=== Stored data ===
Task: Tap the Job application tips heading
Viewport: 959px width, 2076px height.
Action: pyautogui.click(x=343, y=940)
===
=== Stored data ===
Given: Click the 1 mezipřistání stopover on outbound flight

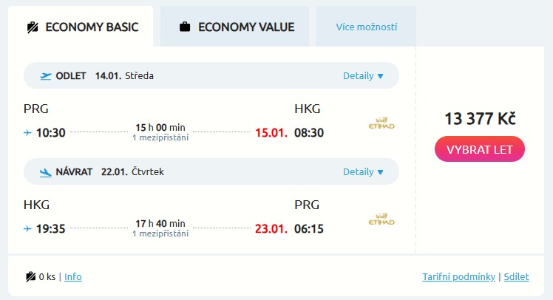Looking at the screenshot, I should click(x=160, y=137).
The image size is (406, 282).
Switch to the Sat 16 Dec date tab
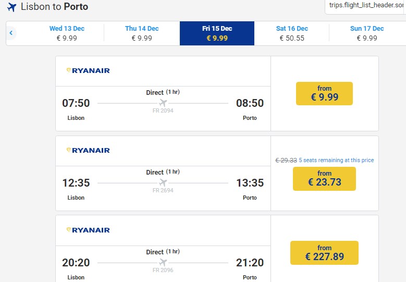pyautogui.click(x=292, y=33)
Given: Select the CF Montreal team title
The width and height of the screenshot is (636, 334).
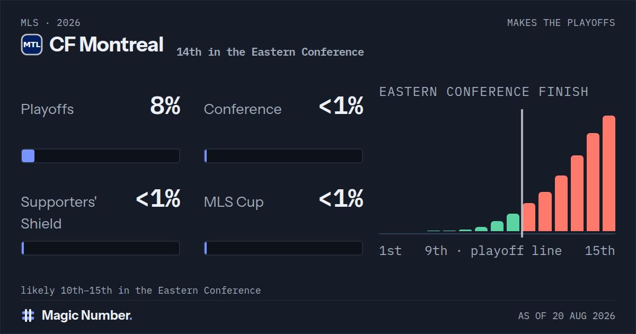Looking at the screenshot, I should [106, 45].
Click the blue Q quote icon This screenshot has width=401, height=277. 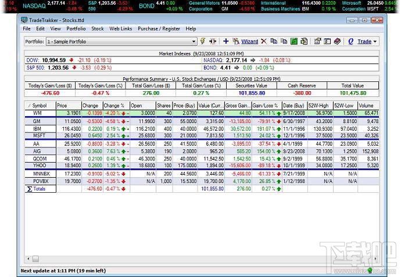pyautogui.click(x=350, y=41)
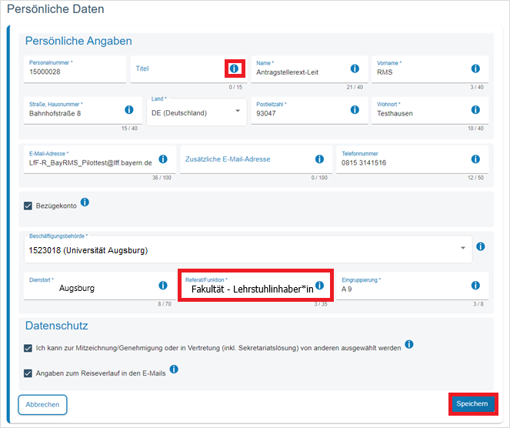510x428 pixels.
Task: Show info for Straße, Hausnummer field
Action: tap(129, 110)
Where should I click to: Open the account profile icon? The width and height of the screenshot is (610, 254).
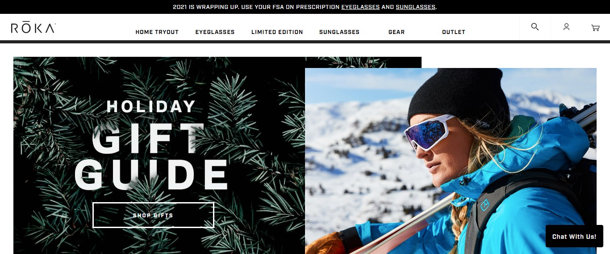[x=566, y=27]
===
=== Stored data ===
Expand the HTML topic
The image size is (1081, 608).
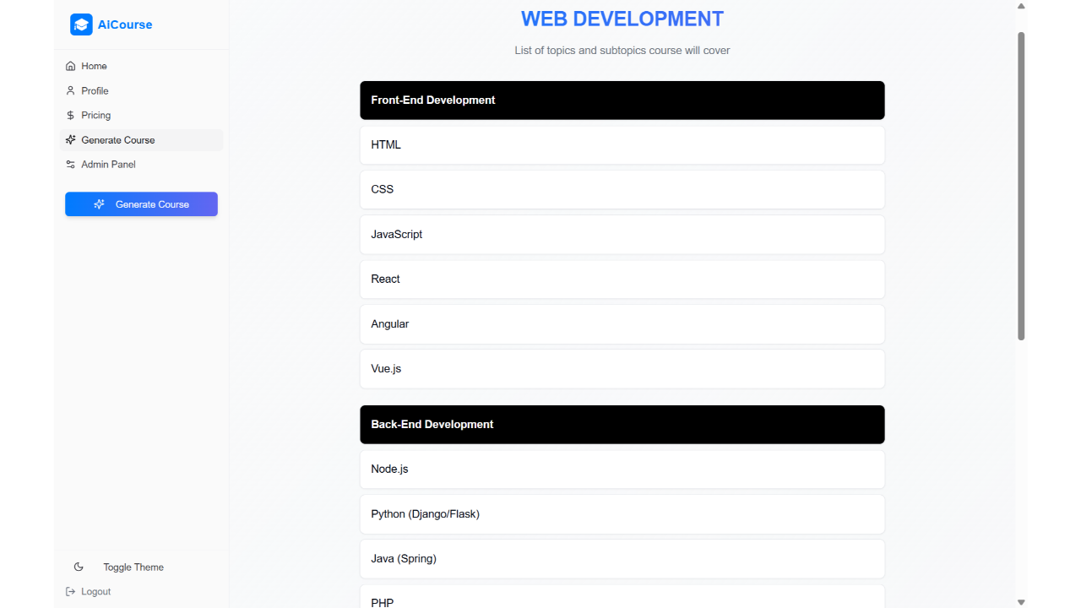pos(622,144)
===
Required task: Give the data from the line that contains "Task: Tap the Job application tips heading" through the line that contains "Action: pyautogui.click(x=343, y=940)" as a numbered list, with blank lines left out.

Solution:
1. Task: Tap the Job application tips heading
2. Viewport: 959px width, 2076px height.
3. Action: pyautogui.click(x=343, y=940)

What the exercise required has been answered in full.